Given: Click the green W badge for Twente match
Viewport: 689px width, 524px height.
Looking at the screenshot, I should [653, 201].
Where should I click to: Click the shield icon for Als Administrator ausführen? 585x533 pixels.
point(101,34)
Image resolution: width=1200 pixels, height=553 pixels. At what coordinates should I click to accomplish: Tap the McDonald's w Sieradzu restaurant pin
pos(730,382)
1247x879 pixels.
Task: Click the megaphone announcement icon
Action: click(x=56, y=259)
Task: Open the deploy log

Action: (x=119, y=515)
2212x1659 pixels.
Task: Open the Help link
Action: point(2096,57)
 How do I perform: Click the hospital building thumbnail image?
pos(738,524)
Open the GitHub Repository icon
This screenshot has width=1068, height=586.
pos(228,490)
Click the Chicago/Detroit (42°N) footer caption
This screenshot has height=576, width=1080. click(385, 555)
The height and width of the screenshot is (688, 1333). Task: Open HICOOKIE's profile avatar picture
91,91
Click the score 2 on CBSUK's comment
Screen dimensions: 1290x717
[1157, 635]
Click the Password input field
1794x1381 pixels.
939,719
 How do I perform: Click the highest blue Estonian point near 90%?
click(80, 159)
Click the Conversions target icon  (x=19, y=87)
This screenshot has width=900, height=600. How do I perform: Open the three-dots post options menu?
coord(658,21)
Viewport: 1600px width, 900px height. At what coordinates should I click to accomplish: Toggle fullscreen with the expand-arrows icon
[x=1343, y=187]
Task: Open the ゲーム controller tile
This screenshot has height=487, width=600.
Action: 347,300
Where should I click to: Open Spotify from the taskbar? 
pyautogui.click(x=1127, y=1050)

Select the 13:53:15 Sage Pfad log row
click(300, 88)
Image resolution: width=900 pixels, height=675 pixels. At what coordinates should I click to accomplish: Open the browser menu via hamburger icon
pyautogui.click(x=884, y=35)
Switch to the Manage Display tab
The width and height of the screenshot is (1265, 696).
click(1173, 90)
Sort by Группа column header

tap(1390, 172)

===

Instructions for the task >>
Render the data from the line containing "Select the 13:53:15 Sage Pfad log row" through the end, inclusive, as a Markdown table with the columns Row and Line. Number each line in Row, put its text in Line, and leave out blank lines.

Exercise result >>
| Row | Line |
|---|---|
| 1 | Select the 13:53:15 Sage Pfad log row |
| 2 | click(300, 88) |
| 3 | Image resolution: width=900 pixels, height=675 pixels. At what coordinates should I click to accomplish: Open the browser menu via hamburger icon |
| 4 | pyautogui.click(x=884, y=35) |
| 5 | Switch to the Manage Display tab |
| 6 | The width and height of the screenshot is (1265, 696). |
| 7 | click(1173, 90) |
| 8 | Sort by Группа column header |
| 9 | tap(1390, 172) |